The distinctions between sign and thing and use and enjoyment are in parallel. It is the things which are to be enjoyed, those loved for their own sake, that signs signify and other things are used to get to. Augustine uses the metaphor of a journey. Imagine travellers going to their homeland, he says, who are so taken up with the journey that they never arrive at their destination where they can truly be happy. Such is the danger of those that enjoy what is meant to be used.
Using People, Enjoying God
What, then, are the things to be enjoyed? Augustine has a clear answer: “The things which are to be enjoyed, then, are the Father and the Son and the Holy Spirit, and the Trinity that consists of them, which is a kind of single, supreme thing, shared by all who enjoy it.” It is only the Triune God, who is unchangeable wisdom and truth and goodness, who is ultimately to be enjoyed. Everything else points to the supreme goodness of the Trinity and merely reflects it. Augustine then goes on to summarize how the Triune God has enabled those who are broken and wounded by the love of lesser things, created things, to be healed and restored and returned to that happy homeland: enjoyment of the Trinity.

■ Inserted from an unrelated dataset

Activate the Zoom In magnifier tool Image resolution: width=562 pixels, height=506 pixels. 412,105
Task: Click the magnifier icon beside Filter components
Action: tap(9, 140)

This, then, is the backdrop for Augustine’s question which is best read in the context of the whole paragraph:
Among all these things, then, it is only the eternal and unchangeable things which I mentioned that are to be enjoyed; other things are to be used, so that we may attain the full enjoyment of those things…It is therefore an important question, whether humans ought to enjoy one another or to use one another or both. We have been commanded to love one another but the question is whether one person should be loved by another on his own account or for some other reason. If it is on his own account, we enjoy him; if for some other reason, we use him. In my opinion, he should be loved for another reason. For if something is to be loved on its own account, it is made to constitute a happy life, even if it is not as yet the reality but the hope of it which consoles us at this time. But ‘cursed is he who puts his hope in man’ [Jer. 17:5].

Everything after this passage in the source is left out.